Um hotel com muitas estrelas e Deus como companhia



Há pessoas para quem tudo é como se fosse nada ou quase nada.
Por mais caminho feito, por mais bens e experiências, nunca lhes basta.

Outras existem que o seu pouco é uma riqueza tão grande que até sentem necessidade de a partilhar com os demais. 

Neste início de outubro em que o tempo ainda lembra o verão, tomava um cafézinho [nós aqui por Fátima gostamos dos diminutivos, o que é que querem?] com um grupo de amigas, quando entra na cafetaria-pastelaria um cliente especial, o típico peregrino a pé.

Ainda não são nove da manhã e ele já está cheio de genica. 
- Estará bom da cabeça? - observávamos.
Via-se que sim.

- Como te chamas, eu sou o Enrique Peregrino? - pergunta ele, sorridente, ao acolhedor dono do espaço.

Pergunta preços, vê que tem condições para tomar o pequeno-almoço, faz o seu pedido ao balcão, senta-se, é servido, mete conversa com quem chega, toma o pequeno-almoço... Mete conversa... Compra uns caramelos de frutos e trata de os distribuir com quem ali está, também connosco.
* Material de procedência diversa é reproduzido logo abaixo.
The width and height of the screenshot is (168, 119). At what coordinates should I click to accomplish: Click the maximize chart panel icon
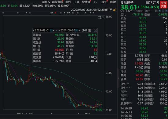[x=99, y=17]
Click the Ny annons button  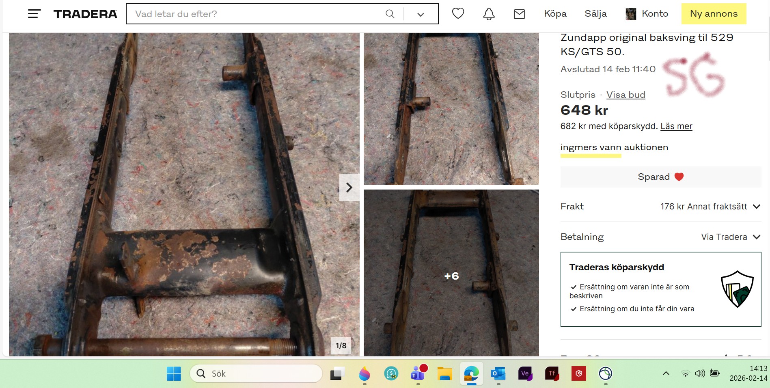point(714,14)
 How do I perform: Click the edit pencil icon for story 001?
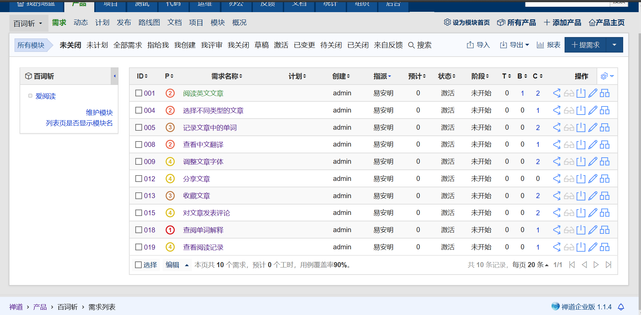pos(593,93)

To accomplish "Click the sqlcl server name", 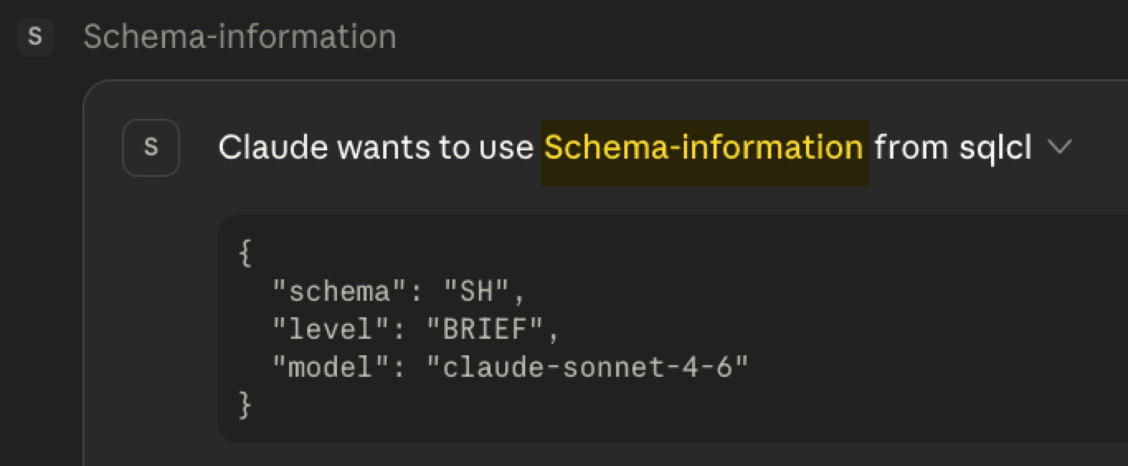I will point(995,148).
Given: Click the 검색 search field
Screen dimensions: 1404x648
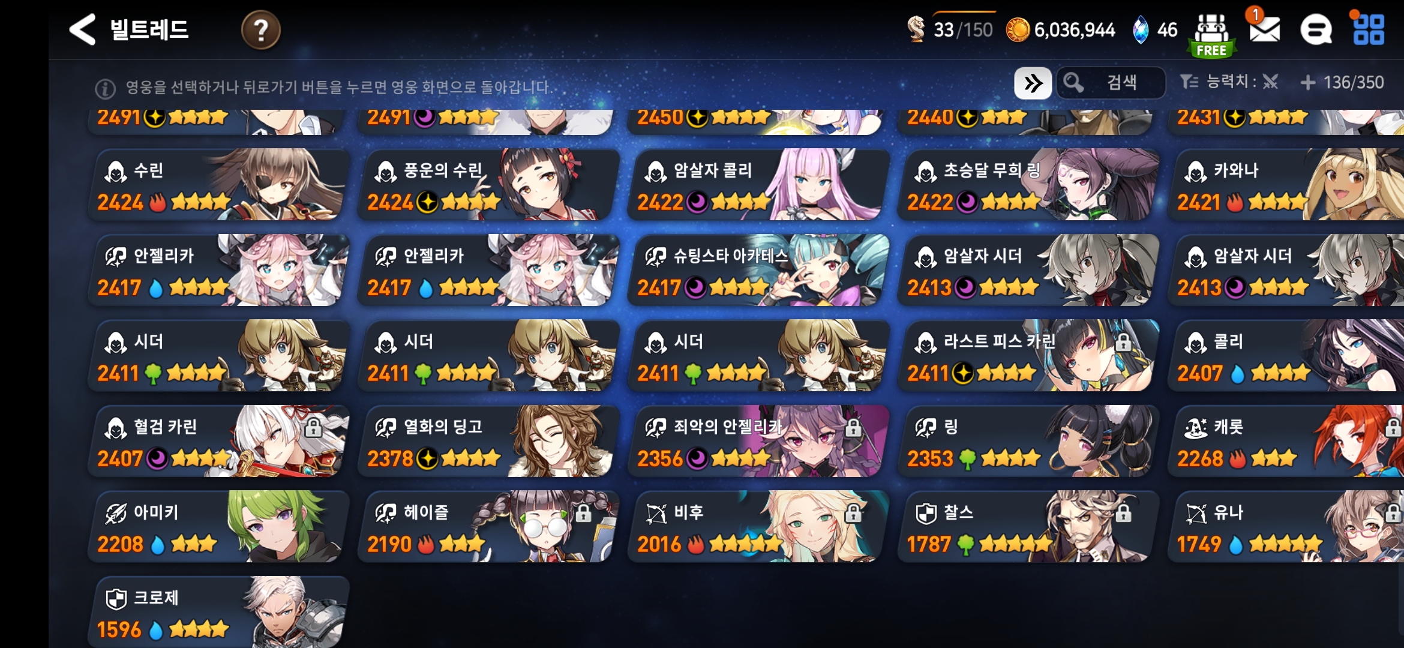Looking at the screenshot, I should 1111,83.
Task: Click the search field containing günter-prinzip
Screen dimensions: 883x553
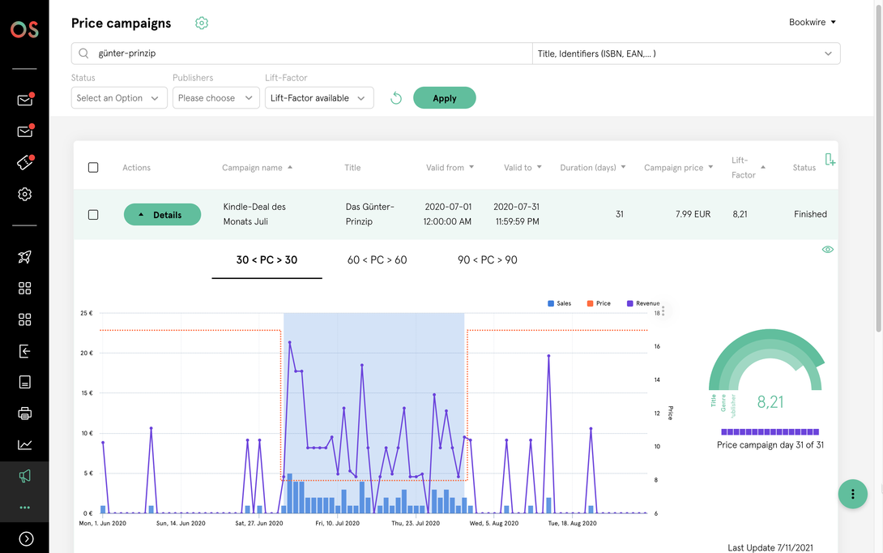Action: point(308,54)
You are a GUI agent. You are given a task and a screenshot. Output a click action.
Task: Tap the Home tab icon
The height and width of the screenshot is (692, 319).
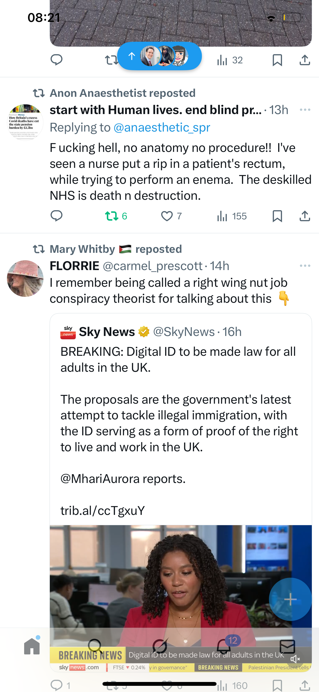coord(32,646)
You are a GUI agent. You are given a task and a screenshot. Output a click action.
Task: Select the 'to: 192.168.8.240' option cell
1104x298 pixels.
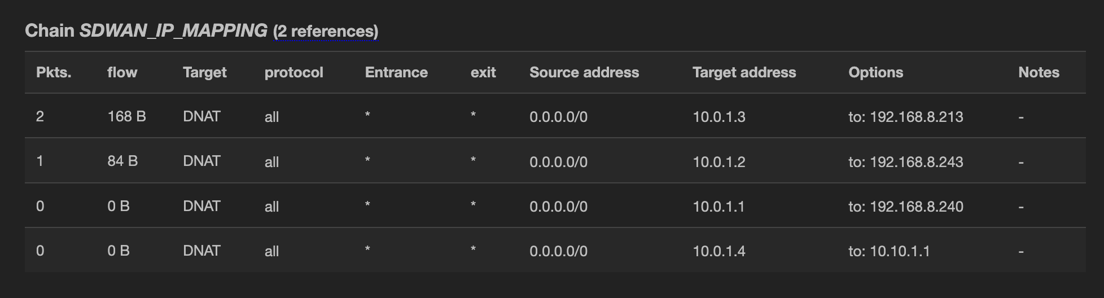click(x=905, y=207)
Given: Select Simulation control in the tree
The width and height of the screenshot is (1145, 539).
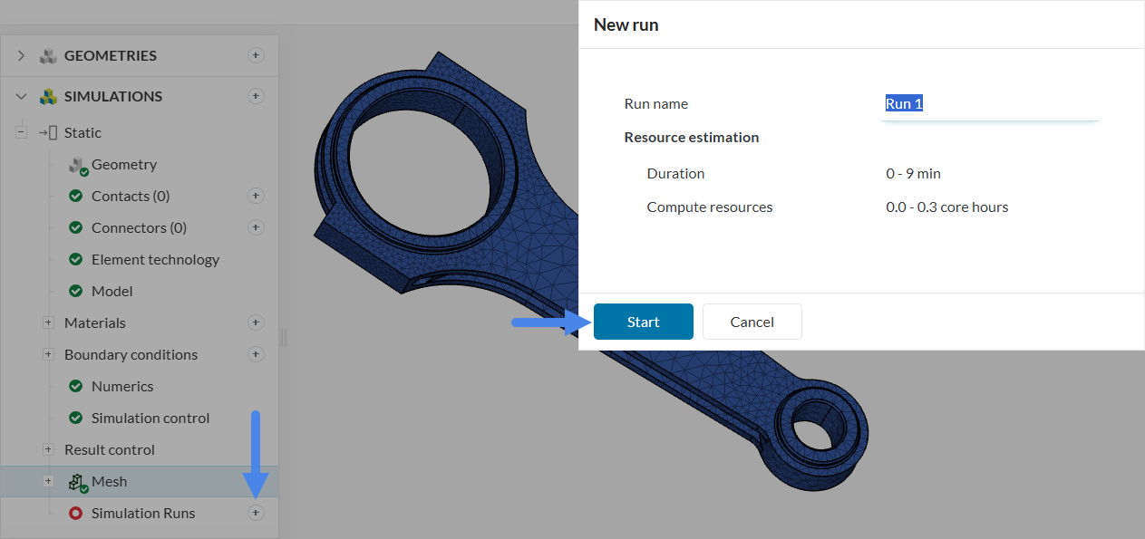Looking at the screenshot, I should [x=150, y=418].
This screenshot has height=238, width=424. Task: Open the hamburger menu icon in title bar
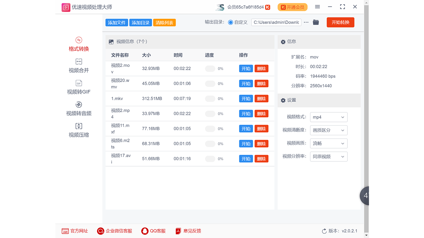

Sobretudo, sorri.

Pelo meio disto tudo, leva uma harmónica aos lábios e dá dois ou três sopros.
Não podemos chamar música àquilo, chamemos-lhe boa disposição.
- Ofereceram-me isto, não sei tocar, mas gosto.
Sorri.

O Enrique é mesmo uma pessoal especial - ele diz-nos que todos somos especiais - e a sua história  é incrível - ele diz-nos que hoje é o dia mais importante da nossa vida, o de amanhã "no lo sabemos".

Em tempos, o agora peregrino de profissão a tempo inteiro trabalhara numa grande empresa do ramo automóvel. Um acidente imobilizara-o numa cama, perdera o andar. A cicatriz vertical ao longo coluna comprova-o.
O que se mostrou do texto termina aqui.